■ INSTRUCTIONS TO FOLLOW
The whole listing below should be duplicated exactly, with nothing left out.
*** MATERIAL FOR THIS EXERCISE Section Begins ***
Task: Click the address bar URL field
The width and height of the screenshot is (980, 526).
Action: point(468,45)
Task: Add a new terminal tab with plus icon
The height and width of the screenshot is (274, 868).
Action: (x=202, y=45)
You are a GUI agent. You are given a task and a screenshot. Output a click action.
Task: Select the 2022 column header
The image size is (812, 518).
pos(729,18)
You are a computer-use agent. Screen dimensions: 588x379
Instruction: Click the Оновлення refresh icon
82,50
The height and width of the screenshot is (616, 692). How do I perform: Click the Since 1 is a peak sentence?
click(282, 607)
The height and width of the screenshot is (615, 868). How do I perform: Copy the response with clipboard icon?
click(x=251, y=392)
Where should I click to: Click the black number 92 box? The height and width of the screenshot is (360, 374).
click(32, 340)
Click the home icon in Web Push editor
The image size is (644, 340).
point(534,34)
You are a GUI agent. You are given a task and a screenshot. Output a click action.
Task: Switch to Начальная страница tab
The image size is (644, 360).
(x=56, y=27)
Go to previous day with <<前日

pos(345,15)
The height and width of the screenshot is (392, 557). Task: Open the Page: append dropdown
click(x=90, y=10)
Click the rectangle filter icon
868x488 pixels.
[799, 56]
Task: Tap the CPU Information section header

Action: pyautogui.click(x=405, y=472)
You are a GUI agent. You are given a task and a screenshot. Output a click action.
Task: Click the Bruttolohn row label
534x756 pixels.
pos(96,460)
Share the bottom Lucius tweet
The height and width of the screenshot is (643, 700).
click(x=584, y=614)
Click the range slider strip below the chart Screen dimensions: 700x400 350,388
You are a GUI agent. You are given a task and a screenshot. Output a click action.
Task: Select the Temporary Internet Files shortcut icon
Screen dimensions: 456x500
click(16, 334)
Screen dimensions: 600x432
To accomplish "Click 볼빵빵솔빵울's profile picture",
*** MATERIAL FOR THIS EXERCISE Section Ends ***
■ RESPONSE AREA
Task: Click the address bar URL field
The width and height of the screenshot is (980, 526).
Action: point(468,45)
Task: Add a new terminal tab with plus icon
The height and width of the screenshot is (274, 868).
Action: (x=202, y=45)
You are a GUI agent. You are given a task and a screenshot. Output a click action.
Task: Select the 2022 column header
The image size is (812, 518).
pos(729,18)
You are a computer-use agent. Screen dimensions: 588x379
Instruction: Click the Оновлення refresh icon
82,50
The height and width of the screenshot is (616, 692). How do I perform: Click the Since 1 is a peak sentence?
click(282, 607)
The height and width of the screenshot is (615, 868). How do I perform: Copy the response with clipboard icon?
click(x=251, y=392)
Where should I click to: Click the black number 92 box? The height and width of the screenshot is (360, 374).
click(32, 340)
Click the home icon in Web Push editor
The image size is (644, 340).
point(534,34)
You are a GUI agent. You are given a task and a screenshot. Output a click action.
Task: Switch to Начальная страница tab
The image size is (644, 360).
(x=56, y=27)
Go to previous day with <<前日

pos(345,15)
The height and width of the screenshot is (392, 557). Task: Open the Page: append dropdown
click(x=90, y=10)
Click the rectangle filter icon
868x488 pixels.
[799, 56]
Task: Tap the CPU Information section header

Action: pyautogui.click(x=405, y=472)
You are a GUI agent. You are given a task and a screenshot. Output a click action.
Task: Click the Bruttolohn row label
534x756 pixels.
pos(96,460)
Share the bottom Lucius tweet
The height and width of the screenshot is (643, 700).
click(x=584, y=614)
Click the range slider strip below the chart Screen dimensions: 700x400 350,388
You are a GUI agent. You are given a task and a screenshot. Output a click action.
Task: Select the Temporary Internet Files shortcut icon
Screen dimensions: 456x500
click(16, 334)
Screen dimensions: 600x432
To accomplish "Click 볼빵빵솔빵울's profile picture",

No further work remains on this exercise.